Three Myths about Lawsuit Loans
May 13, 2010
When you are inquiring about any type of financing, whether it is for your car or home, it is vital that you know each detail about what it will entail: what are your obligations? What are you getting, and at what cost? It is no different with lawsuit funding. While it may be your last resort and last option with which you can pursue legal action, you do have to know what you are getting into – and, of course, what you are getting out of the funding.
There is a lot of confusion and misinformation around the issue of lawsuit funding. Picking out the mistruths is as important as picking out the truth. Here are three of the most common myths about lawsuit loans.
They are free, no-cost loans.
What could be better? But there is no such thing as a free, no-cost loan. You wouldn’t expect your bank to issue you an interest-free mortgage, nor would you expect an auto dealer to forgo the five to nine percent interest he can earn from you. It is a mistake to think that legal funding is provided at no cost to you. If you hear of a funding company that is making that claim, you can be assured that there is more to the story and you’d better have your lawyer read the fine print very carefully.

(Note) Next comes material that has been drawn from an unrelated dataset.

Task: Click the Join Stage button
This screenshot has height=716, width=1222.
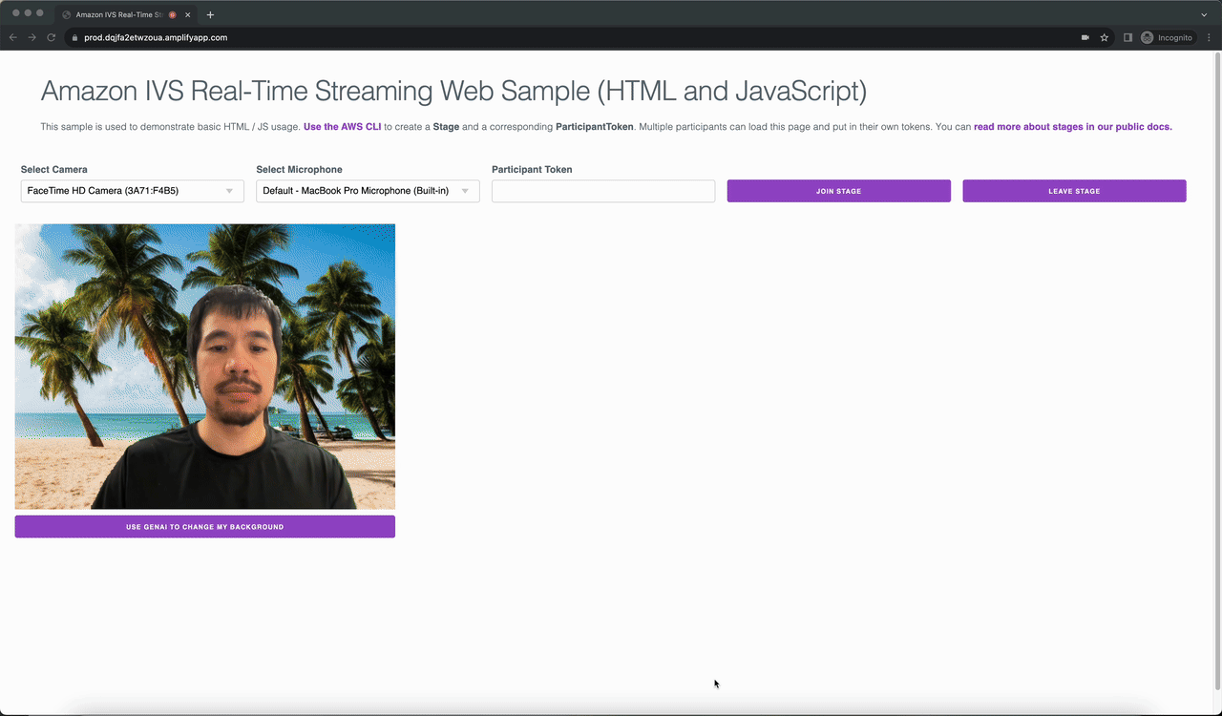Action: 838,191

A reputable lawsuit funding company will charge a rate that is competitive within the market; this will be more than that which a bank would charge on a loan, which is why honest companies tell you that you should exhaust all other options before opting for lawsuit funding.

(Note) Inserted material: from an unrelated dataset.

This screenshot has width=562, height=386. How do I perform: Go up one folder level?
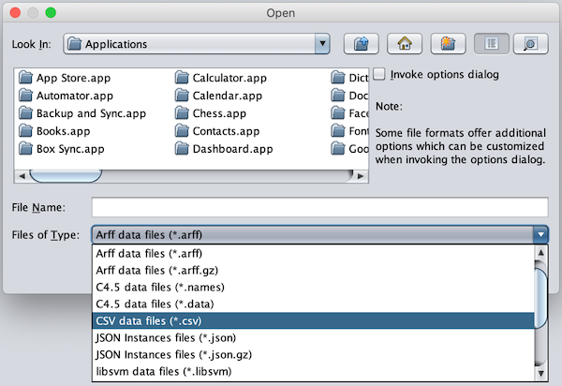[x=361, y=44]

Lawsuit funding is a loan.
It is easy to mistake funding with loans. Lawsuit funding is an advance on your settlement or judgment. You do not have to make monthly payments; you will replace the advance if your case is resolved. With no-recourse funding, you will not pay back the advance if you lose your case. Lawsuit funding companies will fund your case depending on its merits, not your credit score. This means that even if you could not get a traditional bank loan, lawsuit funding may very well be available to you because the company considers a pending settlement or lawsuit an asset.
Lawsuit funding is usurious and exploits plaintiffs.
It is true that rates charged by reputable funding companies can be high, but it is also true that they fully disclose this information and urge you to seek alternative methods of funding your lawsuit. A good company will have competitive rates but will also acknowledge that they are more expensive than traditional loans.
That being said, lawsuit funding is often the only option open to some people, particularly single parents and working people. If they cannot borrow against their home’s equity or obtain a traditional bank loan, they are left with few options. Lawsuit funding allows them to pay their bills and their lawyers while pursuing their case. Far from exploiting working people, lawsuit funding can provide them with the only means to receive redress for injuries or mistreatment.